Resistance to chemotherapeutic drugs is a paramount problem in the treatment of cancer. Drug resistance may already exist before the initiation of therapy or may be acquired after successful initial therapy. Drug resistance, intrinsic or acquired, can be attributed to mutational (genetic) or nonmutational (epigenetic) processes in cancer cells. These processes frequently lead to the same biochemical mechanisms of drug resistance. Cancer cells become resistant to anticancer drugs by a variety of mechanisms, which include (1) decreased intracellular drug accumulation by decreased inward transport or by increased drug efflux; (2) increased drug inactivation or detoxification; (3) decreased conversion of drug to an active form; (4) altered quantity or activity of target proteins; (5) increased DNA repair capacity; (6) decreased apoptotic response; and (7) reversion to a more stem-like state by processes like an epithelial to mesenchymal transition (EMT).
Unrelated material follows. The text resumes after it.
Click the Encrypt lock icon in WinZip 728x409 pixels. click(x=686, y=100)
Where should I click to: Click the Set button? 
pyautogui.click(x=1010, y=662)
Resistance to a broad spectrum of chemotherapeutic agents in cancer cell lines and human tumors has been called multidrug resistance (MDR). Treatment by one agent often results in the development of cross-resistance to different types of cytotoxic drugs. The most frequent mechanism is increased drug efflux, which is mediated by a large family of ATP-binding cassette (ABC) transporters, such as P-glycoprotein (P-gp) and multidrug-resistance-associated proteins (MRP and BCRP).
P-gp, encoded by the ABCB1 gene, was the first identified mammalian multidrug transporter. Overexpression of P-gp causes cancer cells to become resistant to a great variety of structurally and functionally dissimilar antitumor drugs, including vinblastine, vincristine, doxorubicin, daunorubicin, etoposide, teniposide, and paclitaxel. Resistance to multiple drugs associated with reduced drug accumulation in human tumor cells can be conferred by other ABC transporters including the 190-kDa multidrug resistance protein MRP1, MRP2, MXR1 (also known as BCRP or ABCP), and ABCC10 (MRP7).
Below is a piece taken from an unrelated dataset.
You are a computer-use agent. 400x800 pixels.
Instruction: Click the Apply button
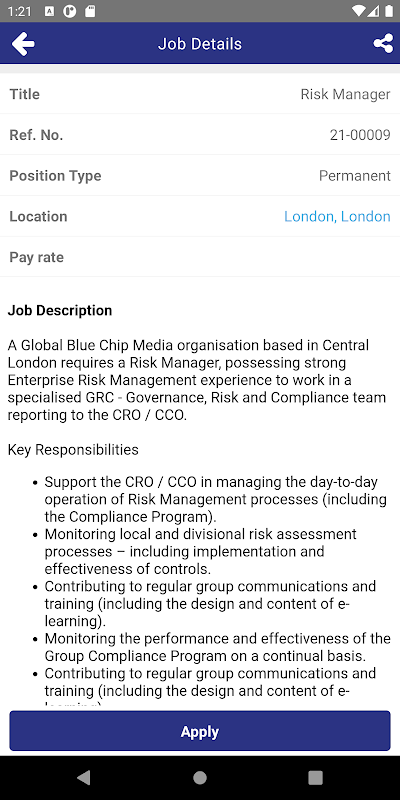(x=200, y=731)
High levels of drug efflux transporters are characteristic of undifferentiated and stem cells, keeping them isolated from the environment. So any type of de-differentiation of cancer cells is typically accompanied by increased transporter expression and resistance to therapy. Stress pathways have similar effects, and are characteristically induced by drug treatment.
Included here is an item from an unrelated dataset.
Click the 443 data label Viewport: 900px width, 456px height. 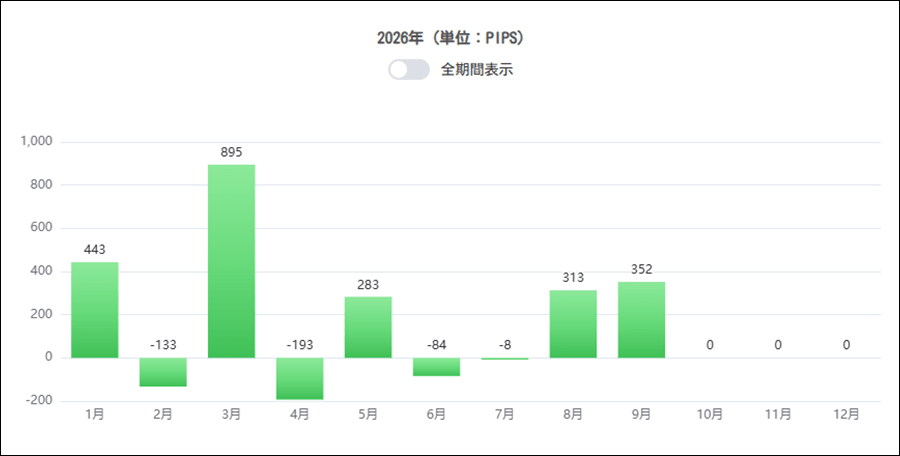pos(95,249)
Among pathways known to affect transporter expression are the Ras/Raf/MEK/ERK cascade which couples signals from cell surface receptors to transcription factors in many cancer-related pathways. The phosphoinositide 3-kinase (PI3K) pathway, a critical signal transduction system linking oncogenes and multiple receptor classes to many essential cellular functions, is perhaps the most commonly activated signaling pathway in human cancer. Its downstream targets include several drug efflux transporters, either through gene expression or other mechanisms. Cyclo-oxygenase-2 (COX-2), an inducible form of the enzyme that catalyzes the first step in the synthesis of prostanoids, has been shown to be overexpressed in a wide range of tumors and possesses proangiogenic and antiapoptotic properties. A close association between MDR and COX-2 expression has been reported in human colon cancer, and is involved in the development of the MDR phenotype in other studies.